Gerekli evrakların bu kadar kolay olmasının nedeni, dijital göçmen vizelerinin klasik AB oturum programlarından tamamen farklı bir mantıkla tasarlanmış olmasıdır; çünkü bu vizelerde amaç yatırım, büyük sermaye veya banka blokesi değil, yalnızca başvuranın uzaktan çalışarak kendi geçimini sağlayabileceğini kanıtlamasıdır.
Bu nedenle istenen belgeler uzun listeler, karmaşık formlar veya yüzlerce sayfalık dosyalar yerine, gelir ve mesleki uyumu kanıtlayan sade dokümanlardan oluşur.
Gerekli evrakların kolay olması aslında süreç yönetimini hızlandırmak için oluşturulmuş bilinçli bir politika değişikliğidir.
İspanya, Portekiz ve belirli AB ülkeleri dijital çalışanları ve teknoloji profesyonellerini ülkeye çekmek istediği için evrak talebini minimumda tutar.
Bu yaklaşım klasik oturum vizelerinden büyük ölçüde farklıdır; örneğin yatırım vizelerinde banka blokesi, sabit sermaye, gayrimenkul sözleşmeleri gibi ağır dosyalar gerekirken dijital göçmen vizelerinde bunların hiçbiri yoktur.
Gerekli evraklar temelde üç bölümde toplanır: gelir kanıtı, mesleki tecrübe ve kimlik–hukuki belgeler.
Gelir kanıtı için maaş bordrosu, fatura veya sözleşme yeterlidir.
Mesleki tecrübe için CV, iş geçmişi veya referans belgeleri sunulur.
Kimlik–hukuki belgelerde ise pasaport, sabıka kaydı ve sağlık sigortası gibi standart evraklar bulunur.
Bu basitlik, sürecin hem anlaşılır hem uygulanabilir olmasını sağlar.
Gerekli evrakların kolay görülmesinin bir diğer nedeni, belgelerin içerik açısından net ama hacim açısından küçük olmasıdır.
AB ülkeleri belgeleri uzunluklarına göre değil, doğruluğuna göre değerlendirir.
Bu nedenle birkaç sayfalık bir belge, doğru hazırlanmışsa 100 sayfalık bir dosyadan daha değerlidir.
Örneğin 3 aylık banka dökümü, işveren mektubu, SGK hizmet dökümü ve gelir sözleşmesi çoğu zaman başvurunun omurgasını oluşturmak için yeterlidir.
Gerekli evrakların kolay olmasının en büyük avantajı, başvuru sürecinin tamamen kontrol edilebilir hale gelmesidir.
Karmaşık yatırım vizelerinde olduğu gibi aylar süren belge toplama süreçleri yoktur.
Gayrimenkul alımı gerekmez, bilanço sunmak gerekmez, yüksek mevduat şartı yoktur.
Bunların olmaması yalnızca maliyeti düşürmekle kalmaz, başvuru riskini de dramatik biçimde azaltır.
Gerekli evraklar kolay olsa da; bu belgelerin doğru formatta, doğru sırada ve doğru mantıkla hazırlanması kritik öneme sahiptir.

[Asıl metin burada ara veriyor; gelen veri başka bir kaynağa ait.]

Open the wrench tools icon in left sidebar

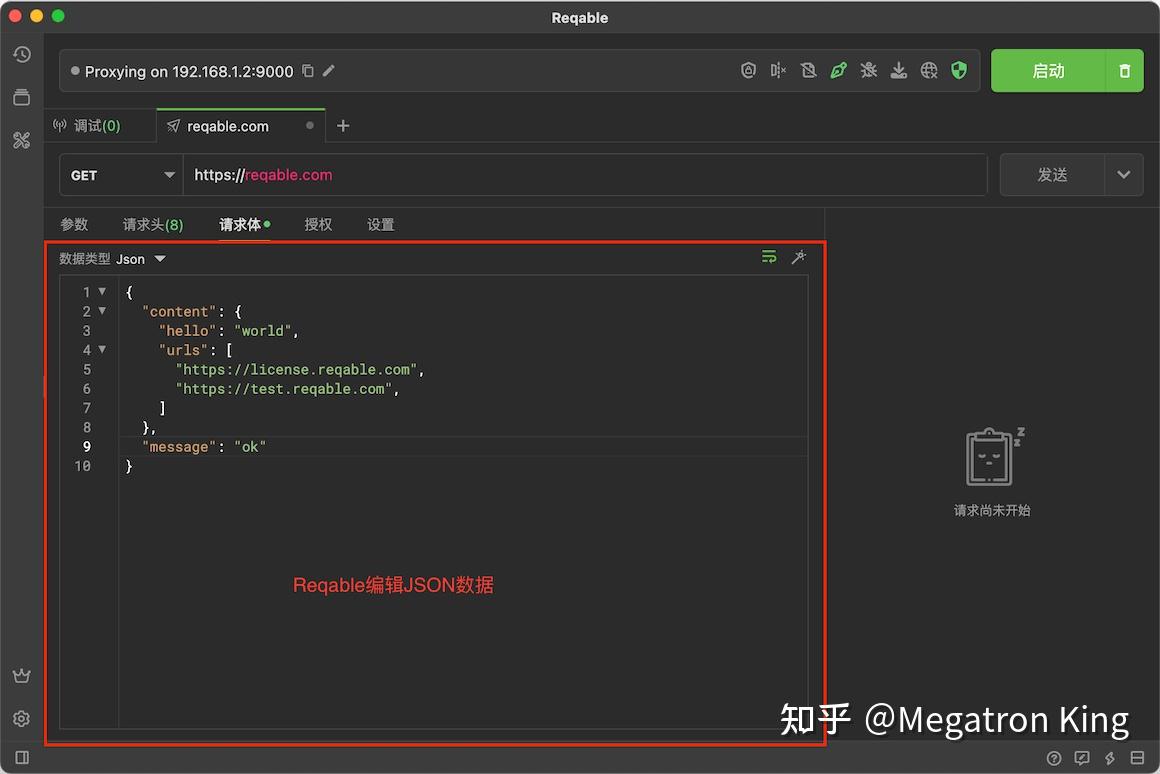[x=22, y=140]
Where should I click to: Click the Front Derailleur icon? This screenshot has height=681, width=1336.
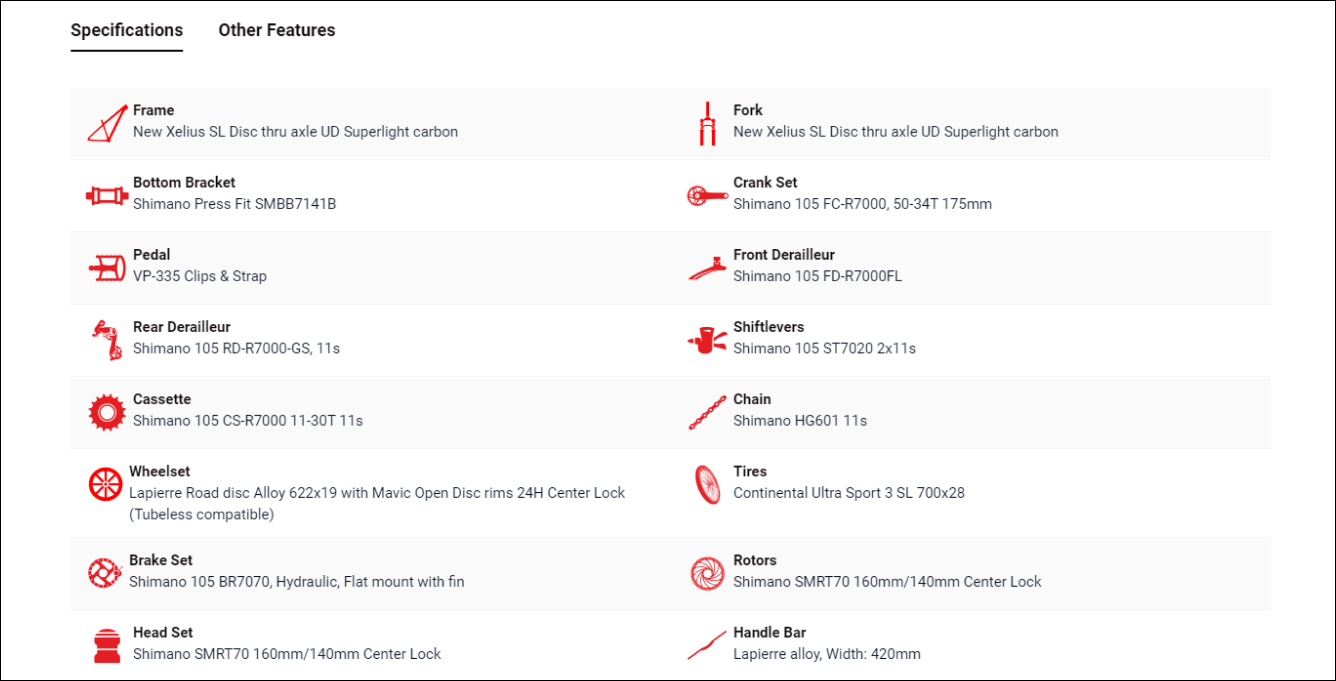[707, 268]
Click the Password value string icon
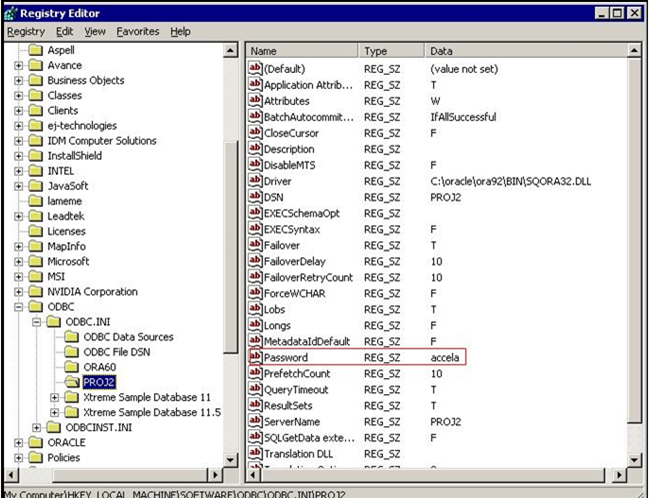 tap(255, 358)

AB ülkeleri evrak sayısından çok evrak tutarlılığına bakar.
Gelir belgesi ile banka dökümü uyumsuzsa, SGK kaydı ile iş tanımı örtüşmüyorsa veya fatura–sözleşme tarihlerinde tutarsızlık varsa ret kararı gelebilir.
Bu nedenle evrak kolay gibi görünse de profesyonelce hazırlanmadığında süreç kolaylık avantajını kaybeder.
Gerekli evrakların sade olması, Schengate gibi profesyonel ekiplerin süreci 40 günlük bir plan içinde hızlıca toparlamasına olanak tanır.
Tüm çeviri–apostil, gelir optimizasyonu, banka hareketi düzeni ve mesleki uyum tek merkezden yönetilerek başvuru dosyası AB standartlarına uygun hale getirilir.
Sonuç olarak:
Gerekli evraklar kolaydır çünkü bu vize türleri hızlı başvuru ve düşük maliyet prensibine göre tasarlanmıştır; ancak bu sadelik doğru sunulmadığı sürece bir avantaj olmaktan çıkar.